## Page excerpt
● ● ●

Time to get serious about watering
We are in a rainfall deficit. Not a drought yet, but they used that word on TV in a interview with a farmer. Time to get serious about watering.
I don’t water in-ground plants any more often than necessary. I don’t enjoy hauling around heavy hoses, setting up sprinklers, or using other means of getting the water to the plants, But there are times that I have to do that. New plants, annuals, and vegetables need more regular water than most perennials.
The standard recommendation for vegetables and annuals is one inch of water per week. I keep small plants and seeds well-watered, or they won’t live or germinate, but once they begin to grow I back off on watering until it gets really dry.
If you water them too frequently, they will keep their roots in that surface zone, instead on reaching deeper for more water. If you use a hand-held hose to water, you may not be watering deeply enough. I often use gallon milk jugs to water individual plants.
That way, I know how much water each plant has received. Aqua cones are inexpensive nozzles that fit on the end of a large soda bottle, enabling you to slowly water the deeper roots instead of the top soil. They work great for tomatoes and other larger thirsty plants, and may be purchased from Gardeners Supply or Lee Valley Tools.

● ● ●

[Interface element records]
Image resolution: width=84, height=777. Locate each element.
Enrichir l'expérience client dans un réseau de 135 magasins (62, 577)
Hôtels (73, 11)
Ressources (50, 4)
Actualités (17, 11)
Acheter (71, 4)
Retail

● ● ●

## Work to do
In the watering excerpt, why does the writer cut back on watering once plants begin to grow?

## Solution for this problem
Watering too often keeps plant roots in the surface zone of the soil. With less frequent watering, the roots reach deeper for water.